# start of Records to process

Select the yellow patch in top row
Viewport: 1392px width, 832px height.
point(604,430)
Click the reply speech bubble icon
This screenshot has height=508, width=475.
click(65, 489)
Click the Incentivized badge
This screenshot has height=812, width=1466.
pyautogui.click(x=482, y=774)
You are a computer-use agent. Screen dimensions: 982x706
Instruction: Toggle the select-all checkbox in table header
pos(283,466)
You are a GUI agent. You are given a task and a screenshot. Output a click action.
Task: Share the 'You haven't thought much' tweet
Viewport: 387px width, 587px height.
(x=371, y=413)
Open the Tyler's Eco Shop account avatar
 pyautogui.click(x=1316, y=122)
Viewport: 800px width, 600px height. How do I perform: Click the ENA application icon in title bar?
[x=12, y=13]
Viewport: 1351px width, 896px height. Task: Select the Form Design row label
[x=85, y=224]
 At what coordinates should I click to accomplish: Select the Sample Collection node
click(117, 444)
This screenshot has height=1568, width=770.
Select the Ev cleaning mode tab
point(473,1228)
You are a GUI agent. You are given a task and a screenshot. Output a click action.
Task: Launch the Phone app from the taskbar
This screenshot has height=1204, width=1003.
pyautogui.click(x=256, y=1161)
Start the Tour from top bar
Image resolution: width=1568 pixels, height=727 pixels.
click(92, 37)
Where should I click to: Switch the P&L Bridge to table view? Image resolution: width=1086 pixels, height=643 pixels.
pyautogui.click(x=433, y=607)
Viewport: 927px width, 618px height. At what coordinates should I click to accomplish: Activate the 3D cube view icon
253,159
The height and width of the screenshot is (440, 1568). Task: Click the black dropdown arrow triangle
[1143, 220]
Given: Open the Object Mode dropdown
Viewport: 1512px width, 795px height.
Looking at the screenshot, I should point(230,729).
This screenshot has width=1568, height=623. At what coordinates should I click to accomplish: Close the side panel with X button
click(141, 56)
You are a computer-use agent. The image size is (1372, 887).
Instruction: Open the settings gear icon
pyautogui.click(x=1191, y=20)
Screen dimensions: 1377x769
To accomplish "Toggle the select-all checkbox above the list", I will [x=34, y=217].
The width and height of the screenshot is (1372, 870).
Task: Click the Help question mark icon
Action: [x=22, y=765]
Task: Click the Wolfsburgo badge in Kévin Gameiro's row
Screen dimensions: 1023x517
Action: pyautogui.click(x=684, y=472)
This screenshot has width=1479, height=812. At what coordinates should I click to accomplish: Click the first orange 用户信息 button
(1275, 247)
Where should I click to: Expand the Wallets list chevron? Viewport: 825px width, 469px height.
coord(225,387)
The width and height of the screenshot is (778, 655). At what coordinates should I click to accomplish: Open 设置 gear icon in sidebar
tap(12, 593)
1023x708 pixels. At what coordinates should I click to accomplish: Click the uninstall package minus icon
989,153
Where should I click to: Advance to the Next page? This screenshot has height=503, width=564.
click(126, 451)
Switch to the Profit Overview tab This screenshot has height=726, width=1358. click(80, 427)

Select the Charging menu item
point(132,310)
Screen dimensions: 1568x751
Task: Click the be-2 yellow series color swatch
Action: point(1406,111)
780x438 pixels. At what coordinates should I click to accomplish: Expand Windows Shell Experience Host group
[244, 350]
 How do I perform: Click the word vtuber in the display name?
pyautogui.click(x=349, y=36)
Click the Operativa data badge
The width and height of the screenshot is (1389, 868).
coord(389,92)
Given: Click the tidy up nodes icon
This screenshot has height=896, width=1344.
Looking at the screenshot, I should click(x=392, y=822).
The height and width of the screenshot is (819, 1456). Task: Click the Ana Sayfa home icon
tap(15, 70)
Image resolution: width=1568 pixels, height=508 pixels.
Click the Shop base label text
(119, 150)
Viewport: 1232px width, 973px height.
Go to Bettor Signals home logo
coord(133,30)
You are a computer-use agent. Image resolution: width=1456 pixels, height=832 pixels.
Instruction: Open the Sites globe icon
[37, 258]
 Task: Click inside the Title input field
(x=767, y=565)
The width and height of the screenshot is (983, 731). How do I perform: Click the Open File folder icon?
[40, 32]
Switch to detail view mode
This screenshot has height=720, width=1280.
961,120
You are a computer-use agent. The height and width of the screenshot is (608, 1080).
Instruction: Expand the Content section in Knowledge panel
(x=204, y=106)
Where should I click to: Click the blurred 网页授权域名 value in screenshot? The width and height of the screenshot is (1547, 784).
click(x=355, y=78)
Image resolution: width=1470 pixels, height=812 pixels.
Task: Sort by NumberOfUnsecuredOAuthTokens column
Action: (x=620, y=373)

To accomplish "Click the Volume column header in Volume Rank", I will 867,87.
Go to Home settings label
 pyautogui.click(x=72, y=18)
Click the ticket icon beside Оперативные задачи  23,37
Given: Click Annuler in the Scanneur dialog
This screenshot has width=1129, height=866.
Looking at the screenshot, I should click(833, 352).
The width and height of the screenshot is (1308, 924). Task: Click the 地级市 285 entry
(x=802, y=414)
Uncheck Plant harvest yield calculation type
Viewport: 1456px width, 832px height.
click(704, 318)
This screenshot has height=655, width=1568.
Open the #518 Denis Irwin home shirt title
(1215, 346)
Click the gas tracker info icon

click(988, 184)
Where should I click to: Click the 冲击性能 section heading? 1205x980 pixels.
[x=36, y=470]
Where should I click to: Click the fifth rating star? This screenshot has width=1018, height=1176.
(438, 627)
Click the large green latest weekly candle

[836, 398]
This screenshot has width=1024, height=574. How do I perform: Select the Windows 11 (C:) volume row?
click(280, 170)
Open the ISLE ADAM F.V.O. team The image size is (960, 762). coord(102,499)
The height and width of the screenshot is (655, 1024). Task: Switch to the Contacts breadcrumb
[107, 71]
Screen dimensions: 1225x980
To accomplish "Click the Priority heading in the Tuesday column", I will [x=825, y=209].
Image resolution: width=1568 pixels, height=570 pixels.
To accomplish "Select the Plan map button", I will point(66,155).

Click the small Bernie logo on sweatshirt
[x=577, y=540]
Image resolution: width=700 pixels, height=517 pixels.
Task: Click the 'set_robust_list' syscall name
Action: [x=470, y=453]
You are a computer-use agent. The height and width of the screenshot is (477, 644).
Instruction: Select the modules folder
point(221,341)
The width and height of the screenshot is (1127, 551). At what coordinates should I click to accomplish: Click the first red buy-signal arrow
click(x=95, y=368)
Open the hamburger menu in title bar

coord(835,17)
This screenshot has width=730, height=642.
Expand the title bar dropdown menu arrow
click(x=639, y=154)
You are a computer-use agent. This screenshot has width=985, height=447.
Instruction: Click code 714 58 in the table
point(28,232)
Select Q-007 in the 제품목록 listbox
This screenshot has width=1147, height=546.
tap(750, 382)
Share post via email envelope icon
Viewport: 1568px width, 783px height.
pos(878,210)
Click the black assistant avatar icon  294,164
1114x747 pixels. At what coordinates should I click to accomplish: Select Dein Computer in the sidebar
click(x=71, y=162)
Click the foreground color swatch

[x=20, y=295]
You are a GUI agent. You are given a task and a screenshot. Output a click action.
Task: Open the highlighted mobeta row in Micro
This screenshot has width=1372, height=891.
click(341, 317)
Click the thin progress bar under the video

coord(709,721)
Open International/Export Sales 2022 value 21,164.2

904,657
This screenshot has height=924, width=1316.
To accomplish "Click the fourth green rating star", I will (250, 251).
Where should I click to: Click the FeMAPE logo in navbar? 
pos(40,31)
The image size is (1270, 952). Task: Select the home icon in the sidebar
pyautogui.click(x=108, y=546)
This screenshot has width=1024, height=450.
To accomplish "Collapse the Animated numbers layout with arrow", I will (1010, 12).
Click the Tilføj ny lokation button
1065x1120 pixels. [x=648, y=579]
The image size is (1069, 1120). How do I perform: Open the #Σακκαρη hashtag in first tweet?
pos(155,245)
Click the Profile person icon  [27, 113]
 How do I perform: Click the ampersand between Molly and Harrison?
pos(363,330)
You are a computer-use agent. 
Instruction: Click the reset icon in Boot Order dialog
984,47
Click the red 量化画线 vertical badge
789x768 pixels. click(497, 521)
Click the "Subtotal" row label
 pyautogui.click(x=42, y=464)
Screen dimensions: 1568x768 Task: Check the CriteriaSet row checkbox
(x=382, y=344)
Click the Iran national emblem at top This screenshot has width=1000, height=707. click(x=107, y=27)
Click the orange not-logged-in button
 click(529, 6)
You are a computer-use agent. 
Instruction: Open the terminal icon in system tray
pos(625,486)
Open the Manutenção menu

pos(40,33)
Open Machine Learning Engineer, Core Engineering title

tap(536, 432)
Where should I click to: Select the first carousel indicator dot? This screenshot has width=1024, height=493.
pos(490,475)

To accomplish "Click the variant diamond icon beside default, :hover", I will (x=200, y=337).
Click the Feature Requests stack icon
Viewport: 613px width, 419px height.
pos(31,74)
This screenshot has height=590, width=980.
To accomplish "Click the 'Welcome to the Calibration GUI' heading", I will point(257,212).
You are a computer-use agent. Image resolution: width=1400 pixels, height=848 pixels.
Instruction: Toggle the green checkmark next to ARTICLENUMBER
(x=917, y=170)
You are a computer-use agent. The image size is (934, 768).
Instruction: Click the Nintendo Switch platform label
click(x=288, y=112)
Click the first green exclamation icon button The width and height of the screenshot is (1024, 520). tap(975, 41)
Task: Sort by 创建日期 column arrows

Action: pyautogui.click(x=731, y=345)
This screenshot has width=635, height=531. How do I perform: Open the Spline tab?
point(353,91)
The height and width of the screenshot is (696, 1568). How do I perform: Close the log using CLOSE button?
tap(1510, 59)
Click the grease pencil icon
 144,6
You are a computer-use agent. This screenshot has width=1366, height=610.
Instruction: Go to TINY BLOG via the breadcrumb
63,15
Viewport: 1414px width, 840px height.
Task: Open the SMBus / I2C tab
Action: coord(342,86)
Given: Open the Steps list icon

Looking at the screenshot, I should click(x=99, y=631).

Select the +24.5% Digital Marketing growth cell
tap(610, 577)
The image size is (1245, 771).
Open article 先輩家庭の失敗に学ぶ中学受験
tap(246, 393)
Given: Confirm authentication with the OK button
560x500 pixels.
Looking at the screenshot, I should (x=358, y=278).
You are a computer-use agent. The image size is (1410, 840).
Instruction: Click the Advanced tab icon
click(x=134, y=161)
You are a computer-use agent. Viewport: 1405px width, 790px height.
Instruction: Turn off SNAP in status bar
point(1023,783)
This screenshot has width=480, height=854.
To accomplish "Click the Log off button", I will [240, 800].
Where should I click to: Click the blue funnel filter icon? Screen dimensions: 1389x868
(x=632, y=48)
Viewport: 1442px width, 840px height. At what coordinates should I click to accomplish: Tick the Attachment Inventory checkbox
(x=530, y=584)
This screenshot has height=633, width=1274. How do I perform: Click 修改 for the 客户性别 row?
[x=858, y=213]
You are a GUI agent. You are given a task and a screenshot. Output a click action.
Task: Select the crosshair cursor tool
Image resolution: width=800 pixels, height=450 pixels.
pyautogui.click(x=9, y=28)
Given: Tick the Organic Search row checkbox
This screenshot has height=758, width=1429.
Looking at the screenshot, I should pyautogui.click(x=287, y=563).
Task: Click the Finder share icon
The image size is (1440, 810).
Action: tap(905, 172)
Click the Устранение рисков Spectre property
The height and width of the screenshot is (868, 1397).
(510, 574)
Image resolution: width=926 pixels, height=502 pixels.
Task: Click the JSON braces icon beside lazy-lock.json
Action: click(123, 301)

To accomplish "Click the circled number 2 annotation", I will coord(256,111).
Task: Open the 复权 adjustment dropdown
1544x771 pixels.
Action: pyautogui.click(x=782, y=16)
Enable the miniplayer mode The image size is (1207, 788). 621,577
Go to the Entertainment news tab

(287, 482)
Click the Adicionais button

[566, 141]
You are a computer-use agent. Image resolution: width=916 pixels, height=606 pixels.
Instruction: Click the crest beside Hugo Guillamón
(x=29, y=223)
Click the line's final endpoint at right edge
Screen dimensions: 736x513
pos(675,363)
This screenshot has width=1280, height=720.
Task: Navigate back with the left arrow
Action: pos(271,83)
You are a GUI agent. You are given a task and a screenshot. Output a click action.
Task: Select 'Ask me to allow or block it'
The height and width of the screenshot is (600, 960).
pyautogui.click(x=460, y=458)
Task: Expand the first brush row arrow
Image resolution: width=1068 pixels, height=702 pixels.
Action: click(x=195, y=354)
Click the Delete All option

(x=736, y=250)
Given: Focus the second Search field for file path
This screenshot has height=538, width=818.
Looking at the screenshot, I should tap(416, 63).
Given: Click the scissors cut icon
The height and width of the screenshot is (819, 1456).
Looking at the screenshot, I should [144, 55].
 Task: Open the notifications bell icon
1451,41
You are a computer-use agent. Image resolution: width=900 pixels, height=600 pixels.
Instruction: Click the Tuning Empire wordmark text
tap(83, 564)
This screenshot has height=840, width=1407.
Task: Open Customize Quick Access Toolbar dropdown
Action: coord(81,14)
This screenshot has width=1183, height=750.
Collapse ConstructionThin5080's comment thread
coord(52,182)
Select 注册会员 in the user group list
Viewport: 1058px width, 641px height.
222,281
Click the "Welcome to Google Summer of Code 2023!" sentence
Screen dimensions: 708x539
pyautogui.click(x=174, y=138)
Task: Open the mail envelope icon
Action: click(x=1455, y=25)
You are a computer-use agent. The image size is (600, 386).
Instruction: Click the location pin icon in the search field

# end of Records to process

**What to work on**
Write out the material above unchanged, from its very first line through the line containing "pyautogui.click(x=482, y=774)", including both of those lines.

**Written response**
Select the yellow patch in top row
Viewport: 1392px width, 832px height.
point(604,430)
Click the reply speech bubble icon
This screenshot has height=508, width=475.
click(65, 489)
Click the Incentivized badge
This screenshot has height=812, width=1466.
pyautogui.click(x=482, y=774)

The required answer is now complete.